Hiring a Landscape Architect
March 11, 2010
Design2Share

 


 

Q. Why Should I Hire a Professional Landscape Architect?

Irwin & Nicola interview a top American landscape architect and get some great ideas and tips on when you should hire a landscape design professional. Walk through some actual outdoor design projects to see how great landscape design can enhance any home.

Update on April 16, 2010 by Registered CommenterDesign2Share

The American Society of Landscape Architects are people with a big mission: sustainable environments. This month, the ASLA celebrates National Landscape Architecture Month, and here is their description of this observation and the way it will impact you, your family, neighborhood, and community.

Look at your community. How did the parks, residential developments, college campuses, shopping centers, gardens, transportation facilities, and corporate and institutional campuses take shape? And how might they look in the future? Planning, designing, land-use management, and careful applications of sustainable design practices are the work of landscape architects, who, through the American Society of Landscape Architects, have been "Green Since 1899." Interested in the environment and art? Landscape architecture is a profession that blends creativity and science.  Interested in contributing to the greening of the planet? That goal lies at the core of all landscape architects do.

It's April, National Landscape Architecture Month, and members of the ASLA are even more visible in their communities across the country, working with their chapters to introduce students and the public to the profession. As a special centerpiece to this year's outreach, ASLA has launched Designing Our Future: Sustainable Landscapes, an interactive resource on the ASLA website developed with support from the National Endowment for the Arts. These web pages present clear and concise case studies that vividly illustrate what landscape architects do and how we all benefit from their work. Visit them, share your comments, and refer the site to anyone who wants to know, "What do landscape architects do?"

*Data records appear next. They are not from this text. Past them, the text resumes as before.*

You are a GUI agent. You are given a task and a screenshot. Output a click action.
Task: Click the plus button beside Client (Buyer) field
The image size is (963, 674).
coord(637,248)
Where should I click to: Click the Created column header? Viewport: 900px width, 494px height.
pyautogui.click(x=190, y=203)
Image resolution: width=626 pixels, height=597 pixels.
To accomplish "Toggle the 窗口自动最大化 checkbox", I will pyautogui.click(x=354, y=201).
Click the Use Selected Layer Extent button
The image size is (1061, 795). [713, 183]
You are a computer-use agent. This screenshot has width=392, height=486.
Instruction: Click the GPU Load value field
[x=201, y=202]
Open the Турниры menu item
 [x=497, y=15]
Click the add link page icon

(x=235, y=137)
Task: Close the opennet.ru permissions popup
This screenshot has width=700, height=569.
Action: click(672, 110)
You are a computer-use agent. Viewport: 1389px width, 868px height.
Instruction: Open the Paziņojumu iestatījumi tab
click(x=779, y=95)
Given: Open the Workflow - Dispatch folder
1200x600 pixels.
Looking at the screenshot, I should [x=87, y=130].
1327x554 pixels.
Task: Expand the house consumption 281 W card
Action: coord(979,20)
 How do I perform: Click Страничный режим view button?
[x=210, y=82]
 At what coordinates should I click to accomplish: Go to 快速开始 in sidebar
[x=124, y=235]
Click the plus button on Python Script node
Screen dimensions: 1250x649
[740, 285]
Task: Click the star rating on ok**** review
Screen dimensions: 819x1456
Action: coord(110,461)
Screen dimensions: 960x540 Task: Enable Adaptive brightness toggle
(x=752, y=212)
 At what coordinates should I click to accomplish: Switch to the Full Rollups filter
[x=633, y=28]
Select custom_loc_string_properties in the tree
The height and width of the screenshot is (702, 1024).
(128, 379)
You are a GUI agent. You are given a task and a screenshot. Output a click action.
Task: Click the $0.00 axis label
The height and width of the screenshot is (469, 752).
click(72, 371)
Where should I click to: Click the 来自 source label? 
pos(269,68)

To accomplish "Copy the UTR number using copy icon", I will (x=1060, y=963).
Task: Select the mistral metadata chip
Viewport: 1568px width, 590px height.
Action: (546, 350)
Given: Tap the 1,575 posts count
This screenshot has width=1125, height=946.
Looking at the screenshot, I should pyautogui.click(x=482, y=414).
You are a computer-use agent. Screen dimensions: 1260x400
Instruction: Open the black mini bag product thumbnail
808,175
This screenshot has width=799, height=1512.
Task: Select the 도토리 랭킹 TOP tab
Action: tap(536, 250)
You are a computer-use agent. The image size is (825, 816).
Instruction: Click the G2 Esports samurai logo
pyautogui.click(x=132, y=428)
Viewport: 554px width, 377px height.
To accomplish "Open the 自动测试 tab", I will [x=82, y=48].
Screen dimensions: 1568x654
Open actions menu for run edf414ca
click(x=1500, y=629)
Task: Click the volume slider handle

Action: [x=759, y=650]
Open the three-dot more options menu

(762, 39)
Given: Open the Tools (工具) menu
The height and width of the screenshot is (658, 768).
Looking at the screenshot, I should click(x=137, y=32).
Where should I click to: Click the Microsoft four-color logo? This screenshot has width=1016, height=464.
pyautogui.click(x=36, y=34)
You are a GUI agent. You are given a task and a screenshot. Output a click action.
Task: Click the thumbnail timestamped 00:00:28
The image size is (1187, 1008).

Update on April 16, 2010 by Registered CommenterDesign2Share

You want to get a jump on gardening and try to do everything possible to create a great outdoor home environment. Why not use all possible information sources, including feng shui? If you're not familiar with feng shui, here's a good link that will give you some quick background. The headline here is that it's an ancient art of placement that will, as outlined in New Zealander Richard Webster's nifty Feng Shui in the Garden book (Llewellyn Publications, 1999), help you set up secret gardens, find the perfect location for fragrant plants, pick a house with a good yard in a new neighborhood, and activate the "prosperity section" of your garden and attract more wealth into your household. Amen to the latter, brother!

We found this feng shui guide to be quite practical when it comes to everything from laying out a courtyard to even planting a simple window box filled with flowers. Here are a few tips:

  1. Flower beds on each side of the path leading to your front door provide color, fragrance, and good energy. Pots of brightly colored flowers beside the front door increase these benefits and make any visitors feel more welcome.
  2. These 5 flowers are traditionally the most beneficial to homeowners, according to feng shui principles: peony, chrysanthemum, white magnolias, orchids, and lotus.
  3. Garages don't have great feng shui and the best possible position for any garage is to have one detached from your house. (Note, apartments above garages are also not well regarded!)
  4. Your garden should appear to welcome people into your property. (Hey, that's also just good curb appeal philosophy!)
  5. Square or oblong shaped houses are most ideal, but some houses have additions that jutt out or form odd angles. Use landscaping to symbolically finish off corners to recreate that desired square or oblong shape.
  6. Plant trees, hedges, walls, or some other type of barrier if your neighbors' homes have "sharp" corners that point directly at your house. These sharp intrusions are considered big no-no's in feng shui practice, but planting natural or manmade barriers in your yard to block them is a "cure."